→ Problem to solve: Among the entries below, count the lines holding the string "panel". Respond with the number alone.

→ Data extract:
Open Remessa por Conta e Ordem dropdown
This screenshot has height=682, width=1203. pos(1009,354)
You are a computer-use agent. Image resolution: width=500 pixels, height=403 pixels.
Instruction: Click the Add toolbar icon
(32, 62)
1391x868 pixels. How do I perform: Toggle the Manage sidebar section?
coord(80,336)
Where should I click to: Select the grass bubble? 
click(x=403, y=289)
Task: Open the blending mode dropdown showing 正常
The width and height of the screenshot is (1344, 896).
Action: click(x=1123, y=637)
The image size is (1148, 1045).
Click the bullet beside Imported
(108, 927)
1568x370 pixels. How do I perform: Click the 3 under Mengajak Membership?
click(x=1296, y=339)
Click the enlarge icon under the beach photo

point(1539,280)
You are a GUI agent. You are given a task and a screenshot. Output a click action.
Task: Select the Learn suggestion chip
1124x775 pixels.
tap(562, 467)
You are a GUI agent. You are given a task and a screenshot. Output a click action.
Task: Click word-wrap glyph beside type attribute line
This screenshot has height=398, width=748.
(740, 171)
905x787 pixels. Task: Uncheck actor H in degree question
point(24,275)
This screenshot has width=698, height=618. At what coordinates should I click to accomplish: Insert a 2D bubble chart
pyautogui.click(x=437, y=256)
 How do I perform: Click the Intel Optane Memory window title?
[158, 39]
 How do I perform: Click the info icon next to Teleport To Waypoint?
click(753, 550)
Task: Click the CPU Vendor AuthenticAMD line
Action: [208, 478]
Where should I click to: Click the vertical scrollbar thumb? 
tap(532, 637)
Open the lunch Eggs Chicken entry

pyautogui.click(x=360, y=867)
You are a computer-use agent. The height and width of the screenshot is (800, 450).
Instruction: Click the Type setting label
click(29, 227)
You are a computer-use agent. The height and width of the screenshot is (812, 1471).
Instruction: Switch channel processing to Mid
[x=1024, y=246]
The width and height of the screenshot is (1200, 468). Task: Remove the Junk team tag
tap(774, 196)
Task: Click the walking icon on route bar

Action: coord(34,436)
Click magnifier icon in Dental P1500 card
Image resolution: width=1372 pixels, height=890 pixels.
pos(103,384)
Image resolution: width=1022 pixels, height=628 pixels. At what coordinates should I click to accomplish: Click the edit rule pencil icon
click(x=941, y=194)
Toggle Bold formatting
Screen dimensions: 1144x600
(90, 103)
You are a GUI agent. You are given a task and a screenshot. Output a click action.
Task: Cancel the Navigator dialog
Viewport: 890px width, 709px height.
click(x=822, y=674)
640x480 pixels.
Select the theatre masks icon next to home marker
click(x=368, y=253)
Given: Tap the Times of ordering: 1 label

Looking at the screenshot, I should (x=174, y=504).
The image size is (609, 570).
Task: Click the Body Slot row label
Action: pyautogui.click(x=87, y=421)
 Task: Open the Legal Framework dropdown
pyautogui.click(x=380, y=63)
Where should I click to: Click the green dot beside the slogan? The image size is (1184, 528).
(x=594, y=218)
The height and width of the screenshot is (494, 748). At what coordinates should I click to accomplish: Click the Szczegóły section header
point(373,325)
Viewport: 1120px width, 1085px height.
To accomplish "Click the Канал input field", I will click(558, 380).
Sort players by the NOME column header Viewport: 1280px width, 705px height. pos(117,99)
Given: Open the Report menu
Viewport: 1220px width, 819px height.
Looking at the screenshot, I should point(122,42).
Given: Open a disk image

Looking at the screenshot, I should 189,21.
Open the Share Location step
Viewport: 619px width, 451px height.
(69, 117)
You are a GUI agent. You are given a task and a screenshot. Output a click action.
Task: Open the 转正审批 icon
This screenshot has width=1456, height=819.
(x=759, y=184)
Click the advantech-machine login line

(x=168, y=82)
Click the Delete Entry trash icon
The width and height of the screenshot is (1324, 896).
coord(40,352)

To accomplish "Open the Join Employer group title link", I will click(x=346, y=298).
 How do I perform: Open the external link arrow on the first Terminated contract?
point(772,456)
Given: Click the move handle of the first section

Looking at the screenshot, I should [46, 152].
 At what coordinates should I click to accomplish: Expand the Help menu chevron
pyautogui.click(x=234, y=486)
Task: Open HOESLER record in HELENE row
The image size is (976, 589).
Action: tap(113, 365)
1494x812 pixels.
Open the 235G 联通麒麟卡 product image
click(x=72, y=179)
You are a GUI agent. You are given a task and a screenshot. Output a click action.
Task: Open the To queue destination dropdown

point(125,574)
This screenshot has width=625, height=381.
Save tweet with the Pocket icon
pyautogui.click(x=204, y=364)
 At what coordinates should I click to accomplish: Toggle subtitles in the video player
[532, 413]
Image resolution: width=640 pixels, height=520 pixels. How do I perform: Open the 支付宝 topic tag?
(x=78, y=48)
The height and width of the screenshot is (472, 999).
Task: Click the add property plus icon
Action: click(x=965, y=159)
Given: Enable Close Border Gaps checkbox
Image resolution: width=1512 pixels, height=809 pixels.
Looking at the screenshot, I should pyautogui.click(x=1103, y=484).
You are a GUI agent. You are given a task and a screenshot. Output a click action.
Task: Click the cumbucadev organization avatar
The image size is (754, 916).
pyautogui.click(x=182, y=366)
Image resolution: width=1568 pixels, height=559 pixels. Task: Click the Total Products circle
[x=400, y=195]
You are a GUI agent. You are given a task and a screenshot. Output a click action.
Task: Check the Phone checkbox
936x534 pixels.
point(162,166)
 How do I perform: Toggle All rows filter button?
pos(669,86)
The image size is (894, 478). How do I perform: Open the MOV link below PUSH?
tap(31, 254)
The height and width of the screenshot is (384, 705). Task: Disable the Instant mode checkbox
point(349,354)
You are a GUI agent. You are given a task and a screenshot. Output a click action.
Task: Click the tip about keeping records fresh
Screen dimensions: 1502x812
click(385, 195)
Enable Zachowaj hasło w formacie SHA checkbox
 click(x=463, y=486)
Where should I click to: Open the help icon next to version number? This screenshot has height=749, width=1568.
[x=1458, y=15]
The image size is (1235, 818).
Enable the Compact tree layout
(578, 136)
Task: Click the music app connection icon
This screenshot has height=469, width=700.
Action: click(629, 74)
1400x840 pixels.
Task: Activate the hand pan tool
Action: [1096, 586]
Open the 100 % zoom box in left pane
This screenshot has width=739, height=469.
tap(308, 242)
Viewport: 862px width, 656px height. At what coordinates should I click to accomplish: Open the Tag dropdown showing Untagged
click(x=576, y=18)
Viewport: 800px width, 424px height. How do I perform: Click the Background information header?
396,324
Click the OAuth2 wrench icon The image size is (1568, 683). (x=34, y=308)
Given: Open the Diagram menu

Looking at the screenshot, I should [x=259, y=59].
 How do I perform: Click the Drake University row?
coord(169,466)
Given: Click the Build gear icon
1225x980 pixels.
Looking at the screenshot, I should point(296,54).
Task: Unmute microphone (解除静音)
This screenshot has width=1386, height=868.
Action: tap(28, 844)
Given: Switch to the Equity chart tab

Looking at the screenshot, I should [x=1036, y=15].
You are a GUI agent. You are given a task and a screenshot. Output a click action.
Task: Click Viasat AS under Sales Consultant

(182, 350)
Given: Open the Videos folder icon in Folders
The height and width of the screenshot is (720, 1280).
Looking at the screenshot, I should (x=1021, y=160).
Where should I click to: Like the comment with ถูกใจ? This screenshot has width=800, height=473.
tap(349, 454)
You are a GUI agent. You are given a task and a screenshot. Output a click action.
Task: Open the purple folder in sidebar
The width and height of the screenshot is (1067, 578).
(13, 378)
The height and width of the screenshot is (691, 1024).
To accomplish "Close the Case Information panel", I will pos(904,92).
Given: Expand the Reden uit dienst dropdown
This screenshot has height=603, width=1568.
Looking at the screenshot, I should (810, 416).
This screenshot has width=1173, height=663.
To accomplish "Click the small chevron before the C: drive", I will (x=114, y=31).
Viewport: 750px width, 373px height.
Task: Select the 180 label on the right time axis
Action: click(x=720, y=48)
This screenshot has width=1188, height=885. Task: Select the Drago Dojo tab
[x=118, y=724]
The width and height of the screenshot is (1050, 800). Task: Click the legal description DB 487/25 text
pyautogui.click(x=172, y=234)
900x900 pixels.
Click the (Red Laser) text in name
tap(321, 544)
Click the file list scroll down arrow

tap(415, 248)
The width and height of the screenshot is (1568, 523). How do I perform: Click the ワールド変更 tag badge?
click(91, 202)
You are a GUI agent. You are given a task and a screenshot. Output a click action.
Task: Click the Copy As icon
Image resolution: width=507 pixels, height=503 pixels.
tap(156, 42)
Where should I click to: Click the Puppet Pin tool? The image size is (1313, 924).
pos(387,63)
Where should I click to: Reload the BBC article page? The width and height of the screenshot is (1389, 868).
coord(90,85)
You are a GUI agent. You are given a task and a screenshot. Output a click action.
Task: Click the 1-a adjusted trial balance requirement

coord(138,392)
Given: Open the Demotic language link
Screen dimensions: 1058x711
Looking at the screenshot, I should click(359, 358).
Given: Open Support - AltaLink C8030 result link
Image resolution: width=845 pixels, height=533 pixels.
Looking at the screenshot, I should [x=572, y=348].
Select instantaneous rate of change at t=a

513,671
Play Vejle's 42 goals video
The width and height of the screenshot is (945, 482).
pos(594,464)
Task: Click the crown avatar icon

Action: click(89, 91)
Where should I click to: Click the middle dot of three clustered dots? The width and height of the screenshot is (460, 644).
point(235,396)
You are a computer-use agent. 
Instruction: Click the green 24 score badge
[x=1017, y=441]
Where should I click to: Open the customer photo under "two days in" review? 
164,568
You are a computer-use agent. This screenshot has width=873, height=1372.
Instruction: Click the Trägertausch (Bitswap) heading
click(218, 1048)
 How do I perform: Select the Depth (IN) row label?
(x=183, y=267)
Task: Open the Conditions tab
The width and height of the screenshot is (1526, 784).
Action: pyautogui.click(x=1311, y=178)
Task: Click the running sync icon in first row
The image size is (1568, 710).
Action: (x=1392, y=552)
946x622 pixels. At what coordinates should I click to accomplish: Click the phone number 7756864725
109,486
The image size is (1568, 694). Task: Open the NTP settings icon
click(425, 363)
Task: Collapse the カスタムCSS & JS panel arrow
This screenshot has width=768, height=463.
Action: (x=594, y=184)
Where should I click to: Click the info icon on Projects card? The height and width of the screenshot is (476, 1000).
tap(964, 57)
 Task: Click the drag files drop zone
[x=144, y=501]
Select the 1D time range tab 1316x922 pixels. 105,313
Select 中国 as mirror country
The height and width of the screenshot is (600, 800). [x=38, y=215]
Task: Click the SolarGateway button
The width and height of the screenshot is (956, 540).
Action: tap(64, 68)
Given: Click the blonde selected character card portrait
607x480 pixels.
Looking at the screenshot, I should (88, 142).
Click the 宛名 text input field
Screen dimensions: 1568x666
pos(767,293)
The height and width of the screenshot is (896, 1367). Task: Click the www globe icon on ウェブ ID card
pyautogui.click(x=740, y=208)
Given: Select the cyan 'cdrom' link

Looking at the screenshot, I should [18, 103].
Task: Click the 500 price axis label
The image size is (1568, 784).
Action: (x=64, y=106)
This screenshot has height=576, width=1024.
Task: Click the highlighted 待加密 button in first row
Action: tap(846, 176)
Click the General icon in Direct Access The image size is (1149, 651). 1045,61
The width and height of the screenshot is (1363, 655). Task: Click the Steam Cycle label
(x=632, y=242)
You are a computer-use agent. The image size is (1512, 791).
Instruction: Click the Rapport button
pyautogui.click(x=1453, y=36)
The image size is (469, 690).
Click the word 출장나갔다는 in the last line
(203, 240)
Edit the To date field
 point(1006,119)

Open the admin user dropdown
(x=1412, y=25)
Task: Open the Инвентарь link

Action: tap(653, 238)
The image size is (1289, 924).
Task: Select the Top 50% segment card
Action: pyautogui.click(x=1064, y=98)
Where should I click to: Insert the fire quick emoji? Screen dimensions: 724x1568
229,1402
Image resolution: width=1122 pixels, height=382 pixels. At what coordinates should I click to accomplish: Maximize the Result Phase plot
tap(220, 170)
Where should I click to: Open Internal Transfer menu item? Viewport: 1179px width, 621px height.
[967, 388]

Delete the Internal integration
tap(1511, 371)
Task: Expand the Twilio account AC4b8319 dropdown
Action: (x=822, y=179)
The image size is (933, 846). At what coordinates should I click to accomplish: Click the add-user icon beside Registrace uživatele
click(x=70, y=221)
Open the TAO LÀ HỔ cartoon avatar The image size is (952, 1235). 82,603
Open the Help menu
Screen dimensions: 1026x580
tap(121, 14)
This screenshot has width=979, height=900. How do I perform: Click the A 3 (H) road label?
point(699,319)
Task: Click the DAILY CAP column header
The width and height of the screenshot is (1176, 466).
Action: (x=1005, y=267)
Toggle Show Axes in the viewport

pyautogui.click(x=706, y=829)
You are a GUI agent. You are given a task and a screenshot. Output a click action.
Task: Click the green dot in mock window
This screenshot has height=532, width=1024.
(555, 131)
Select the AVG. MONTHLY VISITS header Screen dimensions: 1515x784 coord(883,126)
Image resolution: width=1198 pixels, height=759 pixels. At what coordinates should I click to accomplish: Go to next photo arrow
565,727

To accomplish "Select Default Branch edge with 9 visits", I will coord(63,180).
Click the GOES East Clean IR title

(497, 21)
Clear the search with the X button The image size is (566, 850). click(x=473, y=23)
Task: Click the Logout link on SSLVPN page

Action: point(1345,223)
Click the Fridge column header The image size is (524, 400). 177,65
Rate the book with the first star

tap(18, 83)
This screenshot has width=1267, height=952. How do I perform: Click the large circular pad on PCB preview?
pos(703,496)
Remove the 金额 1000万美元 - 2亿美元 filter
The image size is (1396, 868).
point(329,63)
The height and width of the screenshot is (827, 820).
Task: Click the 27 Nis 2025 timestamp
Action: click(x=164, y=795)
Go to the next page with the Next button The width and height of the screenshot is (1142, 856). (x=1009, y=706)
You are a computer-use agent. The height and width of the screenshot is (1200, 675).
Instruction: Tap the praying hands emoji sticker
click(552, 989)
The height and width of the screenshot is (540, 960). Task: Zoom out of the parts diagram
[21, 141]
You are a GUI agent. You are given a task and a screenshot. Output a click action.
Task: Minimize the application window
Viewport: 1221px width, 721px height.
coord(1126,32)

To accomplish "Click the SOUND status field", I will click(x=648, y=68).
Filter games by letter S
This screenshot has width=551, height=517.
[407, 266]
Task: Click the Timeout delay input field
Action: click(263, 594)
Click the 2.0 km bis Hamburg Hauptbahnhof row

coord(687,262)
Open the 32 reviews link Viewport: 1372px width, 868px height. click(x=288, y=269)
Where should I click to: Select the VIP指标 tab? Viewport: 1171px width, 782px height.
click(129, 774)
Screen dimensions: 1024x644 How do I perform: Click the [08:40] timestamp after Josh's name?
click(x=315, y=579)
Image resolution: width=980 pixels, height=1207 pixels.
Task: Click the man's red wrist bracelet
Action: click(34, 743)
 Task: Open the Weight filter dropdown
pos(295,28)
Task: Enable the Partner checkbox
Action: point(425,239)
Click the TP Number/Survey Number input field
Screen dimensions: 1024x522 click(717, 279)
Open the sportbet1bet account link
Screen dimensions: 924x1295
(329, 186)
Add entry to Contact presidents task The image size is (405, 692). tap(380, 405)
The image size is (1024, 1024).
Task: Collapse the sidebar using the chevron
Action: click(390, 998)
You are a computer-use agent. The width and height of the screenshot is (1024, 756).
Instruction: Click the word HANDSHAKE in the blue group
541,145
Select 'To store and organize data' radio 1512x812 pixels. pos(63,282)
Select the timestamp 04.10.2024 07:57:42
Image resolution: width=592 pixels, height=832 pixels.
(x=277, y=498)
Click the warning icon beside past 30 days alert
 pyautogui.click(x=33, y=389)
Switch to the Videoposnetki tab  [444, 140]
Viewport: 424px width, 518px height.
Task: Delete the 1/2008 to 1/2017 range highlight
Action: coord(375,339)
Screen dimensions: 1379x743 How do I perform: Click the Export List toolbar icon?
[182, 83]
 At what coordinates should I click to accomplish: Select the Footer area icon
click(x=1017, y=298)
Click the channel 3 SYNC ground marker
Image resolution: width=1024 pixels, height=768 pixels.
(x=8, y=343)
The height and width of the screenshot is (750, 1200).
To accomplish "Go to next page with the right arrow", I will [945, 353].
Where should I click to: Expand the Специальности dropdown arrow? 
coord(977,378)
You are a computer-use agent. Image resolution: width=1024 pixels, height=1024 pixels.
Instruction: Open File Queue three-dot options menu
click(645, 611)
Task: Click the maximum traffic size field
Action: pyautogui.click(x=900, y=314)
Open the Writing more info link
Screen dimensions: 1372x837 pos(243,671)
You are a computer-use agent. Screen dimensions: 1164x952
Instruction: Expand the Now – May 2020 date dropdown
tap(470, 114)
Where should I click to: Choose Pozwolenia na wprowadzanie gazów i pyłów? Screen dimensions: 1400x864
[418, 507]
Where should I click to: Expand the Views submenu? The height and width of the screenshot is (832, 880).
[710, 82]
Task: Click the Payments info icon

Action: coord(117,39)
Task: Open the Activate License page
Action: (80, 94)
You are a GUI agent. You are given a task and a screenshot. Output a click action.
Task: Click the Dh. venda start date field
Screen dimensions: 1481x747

→ Solution to this problem: 2